[Start of Page excerpt]
Patch 7 adapts the sco monitor to the new version of sched_set_state

Patch 8 extends the snroc model and adapts it to the new sched_set_state

Patch 9 adds the sts monitor to replace tss

Patch 10 detects race conditions when rv monitors run concurrently and
retries applying the events

Patch 11 adds the nrp and sssw monitors

Patch 12 adds the opid monitor

NOTES

The nrp and sssw monitors include workarounds for racy conditions:

* A sleeping task requires to set the state to sleepable, but in case of
  a task sleeping on an rtlock, the set sleepable and wakeup events race
  and we don't always see the right order:

 5d..2. 107.488369: event: 639: sleepable x set_sleepable -> sleepable
 4d..5. 107.488369: event: 639: sleepable x wakeup -> running (final)
 5d..3. 107.488385: error: 639: switch_suspend not expected in the state running

    wakeup()                    set_state()
        state=RUNNING
                                    trace_set_state()
        trace_wakeup()
[End of Page excerpt]
[Start of Data section]
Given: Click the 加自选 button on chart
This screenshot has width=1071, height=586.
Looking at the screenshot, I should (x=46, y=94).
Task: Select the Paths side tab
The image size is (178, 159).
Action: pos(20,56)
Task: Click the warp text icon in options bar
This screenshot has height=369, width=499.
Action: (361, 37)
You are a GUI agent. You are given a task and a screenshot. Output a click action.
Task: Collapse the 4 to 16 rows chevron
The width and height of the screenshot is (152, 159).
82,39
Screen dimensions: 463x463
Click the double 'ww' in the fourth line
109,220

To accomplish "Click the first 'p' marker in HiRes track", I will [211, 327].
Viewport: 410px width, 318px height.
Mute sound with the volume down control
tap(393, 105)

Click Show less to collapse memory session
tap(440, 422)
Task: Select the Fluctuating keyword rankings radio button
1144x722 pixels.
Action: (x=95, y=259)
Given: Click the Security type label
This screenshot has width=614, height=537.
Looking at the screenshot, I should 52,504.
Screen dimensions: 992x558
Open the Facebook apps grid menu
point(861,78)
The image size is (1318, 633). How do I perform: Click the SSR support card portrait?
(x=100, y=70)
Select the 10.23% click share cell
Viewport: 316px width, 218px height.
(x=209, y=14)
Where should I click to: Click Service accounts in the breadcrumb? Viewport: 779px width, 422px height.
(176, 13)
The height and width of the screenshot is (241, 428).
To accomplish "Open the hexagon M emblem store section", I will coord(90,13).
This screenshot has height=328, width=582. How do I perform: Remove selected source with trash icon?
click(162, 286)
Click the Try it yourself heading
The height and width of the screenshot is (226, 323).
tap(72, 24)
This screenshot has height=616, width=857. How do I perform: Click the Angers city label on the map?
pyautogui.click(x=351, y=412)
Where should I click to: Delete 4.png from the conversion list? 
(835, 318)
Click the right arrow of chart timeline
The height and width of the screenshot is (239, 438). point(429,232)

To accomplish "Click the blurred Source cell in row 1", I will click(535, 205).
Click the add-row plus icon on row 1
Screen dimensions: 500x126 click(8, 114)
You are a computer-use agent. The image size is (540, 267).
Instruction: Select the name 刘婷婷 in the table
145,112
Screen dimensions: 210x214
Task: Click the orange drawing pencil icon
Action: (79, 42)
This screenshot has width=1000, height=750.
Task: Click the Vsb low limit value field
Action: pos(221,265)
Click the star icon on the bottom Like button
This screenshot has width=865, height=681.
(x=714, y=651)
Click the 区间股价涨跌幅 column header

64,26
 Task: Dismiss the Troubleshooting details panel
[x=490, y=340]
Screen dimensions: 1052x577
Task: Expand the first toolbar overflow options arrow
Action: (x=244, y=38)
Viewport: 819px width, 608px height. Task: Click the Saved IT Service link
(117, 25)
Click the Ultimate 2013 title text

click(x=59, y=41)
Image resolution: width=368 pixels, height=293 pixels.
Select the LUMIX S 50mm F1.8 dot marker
[End of Data section]
## What to produce
Name each monitor that the patch summary says a patch adds, along with the patch number.

## Correct response
sts (Patch 9), nrp (Patch 11), sssw (Patch 11), opid (Patch 12)